Jadi apa langkah konkrit? Ya, bila disekitar pulau menjadi tambang minyak dan gas, di atas kertas akan menguntungkan. Tapi siapakah yang lebih banyak mengambil keuntungan? Apakah rakyat Sulawesi Barat atau para investor?
Lalu, apakah pengeboran akan berlangsung esok, pekan depan atau bulan depan? Bisa dipastikan tidak akan terjadi dalam waktu dekat. Jika pun ada proses observasi hingga eksplorasi, itu akan terjadi 5 – 10 tahun mendatang.
Usul saya, baiknya dalam waktu dekat ini Pulau Lerelerekang dicanangkan sebagai laboratorium Universitas Sulawesi Barat atau Daerah Perlindungan Laut (DPL). Bukan hanya dipasangi plank.
Dari segi ilmu pengetahuan, P. Lerelerekang cukup penting sebab dia pulau kecil yang agak terisolasi. Kita belum tahu mungkin ada spesies endemik di sana. Memang Sulawesi Barat memiliki beberapa pulau kecil, misalnya di Teluk Polewali atau di Kepulauan Balabalakang, tapi P. Lerelerekang memiliki nilai tersendiri, baik keterisolasiannya maupun dari segi geopolitik.
Menjadi laboratorium untuk perguruan tinggi di Sulawesi Barat, sebagaimana hutan yang dikelola dan dijadikan tempat praktek mahasiswa, misalnya Universitas Gadjah Mada di Yogyakarta dan Universitas Mulawarman di Kalimantan Timur.
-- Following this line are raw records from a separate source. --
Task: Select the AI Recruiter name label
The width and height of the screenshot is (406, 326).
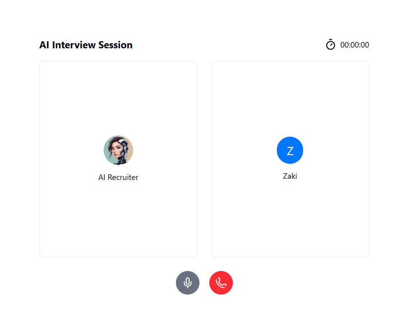Action: pyautogui.click(x=118, y=178)
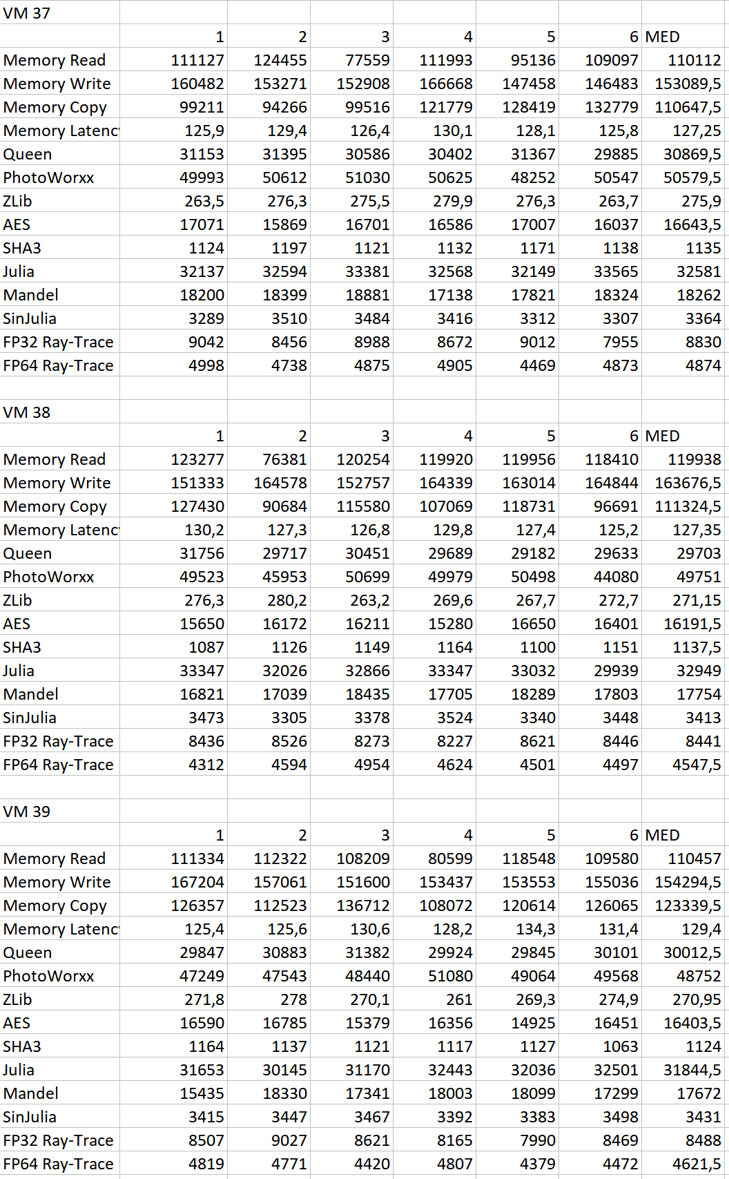Select the PhotoWorxx label under VM 37
This screenshot has height=1179, width=729.
pos(48,178)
Dan, jika mahasiswa pecinta alam di Sulawesi Barat lebih kreatif dan tak lupa akar budayanya, jangan hanya mendaki gunung. Tapi kalau betul pemberani, belajarlah melayarkan sandeq, berlayarlah ke P. Lerelerekang, tinggal di sana 1-2 malam, dan pelajari bawah lautnya.
Jangan mau kalah sama mahasiswa Universitas Hasanuddin, yang mereka bukan orang Mandar, tapi dengan niat tulus belajar melayarkan sandeq Mandar untuk kemudian mereka layarkan ke Australia, yang tiba beberapa pekan lalu.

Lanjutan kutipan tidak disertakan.